* [What is expected]
Print the records exactly. Miss nothing.
==*==
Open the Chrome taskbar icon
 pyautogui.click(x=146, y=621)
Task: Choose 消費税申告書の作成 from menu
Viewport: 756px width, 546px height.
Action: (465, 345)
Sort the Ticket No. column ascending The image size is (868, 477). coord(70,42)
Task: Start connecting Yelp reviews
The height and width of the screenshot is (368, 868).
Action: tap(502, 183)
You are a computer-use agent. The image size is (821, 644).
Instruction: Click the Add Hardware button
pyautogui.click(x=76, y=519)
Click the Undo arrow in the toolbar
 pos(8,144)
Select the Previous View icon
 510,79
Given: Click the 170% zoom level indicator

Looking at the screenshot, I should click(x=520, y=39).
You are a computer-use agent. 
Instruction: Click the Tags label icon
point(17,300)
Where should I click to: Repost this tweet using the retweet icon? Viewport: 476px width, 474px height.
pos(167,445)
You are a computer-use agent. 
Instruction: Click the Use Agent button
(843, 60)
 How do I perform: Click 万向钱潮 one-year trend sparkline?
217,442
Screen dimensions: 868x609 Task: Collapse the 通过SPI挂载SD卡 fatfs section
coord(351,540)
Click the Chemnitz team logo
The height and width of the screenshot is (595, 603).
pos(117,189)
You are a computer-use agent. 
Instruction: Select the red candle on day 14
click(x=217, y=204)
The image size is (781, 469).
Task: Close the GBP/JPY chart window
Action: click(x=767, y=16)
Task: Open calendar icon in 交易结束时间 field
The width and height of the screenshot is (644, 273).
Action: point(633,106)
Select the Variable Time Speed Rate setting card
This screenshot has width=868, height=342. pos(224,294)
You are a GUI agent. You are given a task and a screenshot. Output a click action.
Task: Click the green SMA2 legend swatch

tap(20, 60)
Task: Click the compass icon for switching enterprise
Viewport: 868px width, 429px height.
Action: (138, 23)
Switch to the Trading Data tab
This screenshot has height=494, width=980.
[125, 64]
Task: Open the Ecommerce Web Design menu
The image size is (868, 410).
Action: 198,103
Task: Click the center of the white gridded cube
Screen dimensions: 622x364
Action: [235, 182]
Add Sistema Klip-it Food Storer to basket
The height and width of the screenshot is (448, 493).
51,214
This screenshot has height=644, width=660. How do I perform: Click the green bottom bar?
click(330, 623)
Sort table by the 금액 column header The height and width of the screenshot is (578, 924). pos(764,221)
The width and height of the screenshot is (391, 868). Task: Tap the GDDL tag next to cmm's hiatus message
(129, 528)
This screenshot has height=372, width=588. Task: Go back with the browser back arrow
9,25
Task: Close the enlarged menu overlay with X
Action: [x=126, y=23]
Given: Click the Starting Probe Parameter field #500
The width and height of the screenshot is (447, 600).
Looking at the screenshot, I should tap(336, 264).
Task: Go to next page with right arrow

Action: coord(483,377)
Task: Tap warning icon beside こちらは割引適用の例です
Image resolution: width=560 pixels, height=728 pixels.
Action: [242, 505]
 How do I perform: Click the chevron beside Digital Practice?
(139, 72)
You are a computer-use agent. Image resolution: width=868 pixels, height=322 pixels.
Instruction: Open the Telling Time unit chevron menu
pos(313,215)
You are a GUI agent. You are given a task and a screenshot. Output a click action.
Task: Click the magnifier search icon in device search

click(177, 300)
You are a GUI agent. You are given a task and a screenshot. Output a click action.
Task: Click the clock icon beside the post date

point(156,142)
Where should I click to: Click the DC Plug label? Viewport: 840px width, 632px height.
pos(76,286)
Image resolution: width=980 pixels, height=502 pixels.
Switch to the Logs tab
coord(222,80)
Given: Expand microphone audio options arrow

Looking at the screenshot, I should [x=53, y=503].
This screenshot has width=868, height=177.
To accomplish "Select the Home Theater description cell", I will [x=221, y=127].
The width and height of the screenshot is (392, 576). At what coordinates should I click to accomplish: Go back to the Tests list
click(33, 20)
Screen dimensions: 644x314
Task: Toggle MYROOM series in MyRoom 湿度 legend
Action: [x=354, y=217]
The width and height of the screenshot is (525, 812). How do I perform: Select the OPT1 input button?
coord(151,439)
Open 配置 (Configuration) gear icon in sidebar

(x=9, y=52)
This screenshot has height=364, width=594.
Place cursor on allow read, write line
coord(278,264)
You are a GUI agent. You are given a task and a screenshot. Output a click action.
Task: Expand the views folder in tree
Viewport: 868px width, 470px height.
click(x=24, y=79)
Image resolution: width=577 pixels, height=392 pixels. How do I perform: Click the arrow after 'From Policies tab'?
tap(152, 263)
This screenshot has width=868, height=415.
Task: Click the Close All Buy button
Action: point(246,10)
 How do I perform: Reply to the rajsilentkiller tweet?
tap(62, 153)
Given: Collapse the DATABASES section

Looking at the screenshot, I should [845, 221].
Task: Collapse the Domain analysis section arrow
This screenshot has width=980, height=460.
==*==
* [Task answer]
Open the Chrome taskbar icon
 pyautogui.click(x=146, y=621)
Task: Choose 消費税申告書の作成 from menu
Viewport: 756px width, 546px height.
Action: (465, 345)
Sort the Ticket No. column ascending The image size is (868, 477). coord(70,42)
Task: Start connecting Yelp reviews
The height and width of the screenshot is (368, 868).
Action: tap(502, 183)
You are a computer-use agent. The image size is (821, 644).
Instruction: Click the Add Hardware button
pyautogui.click(x=76, y=519)
Click the Undo arrow in the toolbar
 pos(8,144)
Select the Previous View icon
 510,79
Given: Click the 170% zoom level indicator

Looking at the screenshot, I should click(x=520, y=39).
You are a computer-use agent. 
Instruction: Click the Tags label icon
point(17,300)
Where should I click to: Repost this tweet using the retweet icon? Viewport: 476px width, 474px height.
pos(167,445)
You are a computer-use agent. 
Instruction: Click the Use Agent button
(843, 60)
 How do I perform: Click 万向钱潮 one-year trend sparkline?
217,442
Screen dimensions: 868x609 Task: Collapse the 通过SPI挂载SD卡 fatfs section
coord(351,540)
Click the Chemnitz team logo
The height and width of the screenshot is (595, 603).
pos(117,189)
You are a computer-use agent. 
Instruction: Select the red candle on day 14
click(x=217, y=204)
The image size is (781, 469).
Task: Close the GBP/JPY chart window
Action: click(x=767, y=16)
Task: Open calendar icon in 交易结束时间 field
The width and height of the screenshot is (644, 273).
Action: point(633,106)
Select the Variable Time Speed Rate setting card
This screenshot has width=868, height=342. pos(224,294)
You are a GUI agent. You are given a task and a screenshot. Output a click action.
Task: Click the green SMA2 legend swatch

tap(20, 60)
Task: Click the compass icon for switching enterprise
Viewport: 868px width, 429px height.
Action: (138, 23)
Switch to the Trading Data tab
This screenshot has height=494, width=980.
[125, 64]
Task: Open the Ecommerce Web Design menu
The image size is (868, 410).
Action: 198,103
Task: Click the center of the white gridded cube
Screen dimensions: 622x364
Action: [235, 182]
Add Sistema Klip-it Food Storer to basket
The height and width of the screenshot is (448, 493).
51,214
This screenshot has height=644, width=660. How do I perform: Click the green bottom bar?
click(330, 623)
Sort table by the 금액 column header The height and width of the screenshot is (578, 924). pos(764,221)
The width and height of the screenshot is (391, 868). Task: Tap the GDDL tag next to cmm's hiatus message
(129, 528)
This screenshot has height=372, width=588. Task: Go back with the browser back arrow
9,25
Task: Close the enlarged menu overlay with X
Action: [x=126, y=23]
Given: Click the Starting Probe Parameter field #500
The width and height of the screenshot is (447, 600).
Looking at the screenshot, I should tap(336, 264).
Task: Go to next page with right arrow

Action: coord(483,377)
Task: Tap warning icon beside こちらは割引適用の例です
Image resolution: width=560 pixels, height=728 pixels.
Action: [242, 505]
 How do I perform: Click the chevron beside Digital Practice?
(139, 72)
You are a computer-use agent. Image resolution: width=868 pixels, height=322 pixels.
Instruction: Open the Telling Time unit chevron menu
pos(313,215)
You are a GUI agent. You are given a task and a screenshot. Output a click action.
Task: Click the magnifier search icon in device search

click(177, 300)
You are a GUI agent. You are given a task and a screenshot. Output a click action.
Task: Click the clock icon beside the post date

point(156,142)
Where should I click to: Click the DC Plug label? Viewport: 840px width, 632px height.
pos(76,286)
Image resolution: width=980 pixels, height=502 pixels.
Switch to the Logs tab
coord(222,80)
Given: Expand microphone audio options arrow

Looking at the screenshot, I should [x=53, y=503].
This screenshot has width=868, height=177.
To accomplish "Select the Home Theater description cell", I will [x=221, y=127].
The width and height of the screenshot is (392, 576). At what coordinates should I click to accomplish: Go back to the Tests list
click(33, 20)
Screen dimensions: 644x314
Task: Toggle MYROOM series in MyRoom 湿度 legend
Action: [x=354, y=217]
The width and height of the screenshot is (525, 812). How do I perform: Select the OPT1 input button?
coord(151,439)
Open 配置 (Configuration) gear icon in sidebar

(x=9, y=52)
This screenshot has height=364, width=594.
Place cursor on allow read, write line
coord(278,264)
You are a GUI agent. You are given a task and a screenshot. Output a click action.
Task: Expand the views folder in tree
Viewport: 868px width, 470px height.
click(x=24, y=79)
Image resolution: width=577 pixels, height=392 pixels. How do I perform: Click the arrow after 'From Policies tab'?
tap(152, 263)
This screenshot has width=868, height=415.
Task: Click the Close All Buy button
Action: point(246,10)
 How do I perform: Reply to the rajsilentkiller tweet?
tap(62, 153)
Given: Collapse the DATABASES section

Looking at the screenshot, I should [845, 221].
Task: Collapse the Domain analysis section arrow
This screenshot has width=980, height=460.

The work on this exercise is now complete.